The majority of the city's bite cases actually involve Chihuahuas.
And while the city receives funds to help reduce its pit bull population, Chihuahuas are excluded, making it difficult for the shelter to combat the problem.
“In this economy people don't have the money to take care of themselves, let alone an animal,” Bender said. “If they had the help to fix them and get rabies shots, they'd be more responsible. Because someone probably didn't have the resources to spay or neuter their dogs, we're now stuck trying to find homes for 10 Chihuahuas.
Chihuahuas make up roughly 40 percent of Lodi's animal shelter population, while pit bulls are roughly 35 percent, according to Bender.
The maintenance worker entered the home, which had been vacant for three days, and saw the litter scattered throughout the room.
“It seems like (Chihuahuas are) the ones running loose a lot more than any other breed,” Bender said. “But Chihuahuas are really common in almost any shelter.”
While Chihuahuas make up 2.6 percent of the county's dog population, they're currently 14 percent of all animal shelters nationwide, according to a study by Animal People, which tracks animal shelter dogs and cats throughout the United States.
Chihuahuas reflect 17 percent of Stockton's animal shelter and 18 percent of the Sacramento County Animal Shelter's population, second only to pit bulls at 25 percent.
There are several reasons for their popularity.
In Sacramento, animal control officers are picking up more Chihuahuas than they’re able to adopt out, said Sacramento County Spokesman Zeke Holst.
“The supply is greater than the demand,” Holst said.

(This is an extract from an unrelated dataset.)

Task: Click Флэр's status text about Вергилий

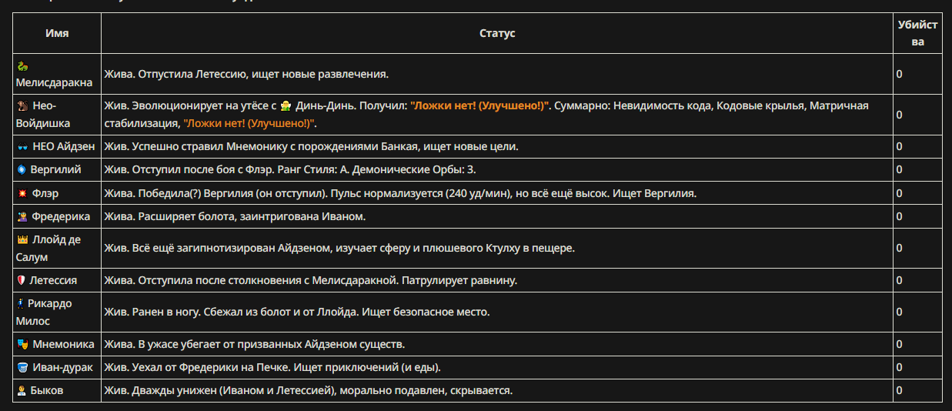Action: (400, 193)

Like pit bulls, there are many Chihuahua owners who don't spay or neuter their dogs, more so than other breeds. Also, their size allows them to easily escape a yard.
Lastly, Chihuahuas try aggressively to breed when they're in heat, and Bender said the shelter sees a significant increase in stray Chihuahuas during that time.
While many cities have dog ordinances for pit bulls, in California, only Hollister has a spay and neuter law for Chihuahuas.
Every year the Lodi Animal Shelter receives a $25,000 grant to help low-income dog and cat owners spay and neuter their pets. The grant, though, can only be used on cats and pit bulls and pit bull mixes.
It's a restriction the Lodi Animal Shelter tries to eliminate every year but has never been able to accomplish.
“There's nothing out there for small dog, Chihuahua-like mixes,” Bender said. “It'd be nice to have a program to help people fix them.”
Not only are Chihuahuas the most frequent breed running loose in Lodi, but they're most often involved in a bite, as well. Bender said 30 percent of bite reports involve Chihuahuas while 25 percent involve pit bulls.
“(Chihuahuas) can get you as much as a pit bull can,” Bender said. “They are more property protective than other dogs.”
Despite their aggression, they're the shelter's most commonly adopted dog.
Chihuahua's popularity has spiked since 1997 when they were used in Taco Bell advertisements, according to ANIMAL PEOPLE. In California and Arizona, shelters started receiving more Chihuahuas than ever, partly because of the large Hispanic population, the study adds.
Bender said Chihuahua's small size and low maintenance is one reason they're often adopted. Also, Chihuahuas are covered by nearly every homeowners insurance, unlike pit bulls.
Earlier this week Yazmin Medina, 11, her mother and her two younger brothers were walking their Chihuahua mix “Woof.” Its the second Chihuahua the family’s adopted because its small size makes it safe to own around her two younger brothers, Medina said.
“We think it's easier because if we get a bigger dog it could hurt my little brothers,” she said. “It's also easier to take care of than bigger dogs.”
With the large amount of Chihuahuas entering the shelter, Bender said the shelter is fortunate so many are adopted. But without the resources to help combat the problem, the shelter's Chihuahua population is unlikely to change.
“We get calls on a daily basis of Chihuahuas running loose,” Bender said. “Most of our facility is going to consist of the smaller dogs.”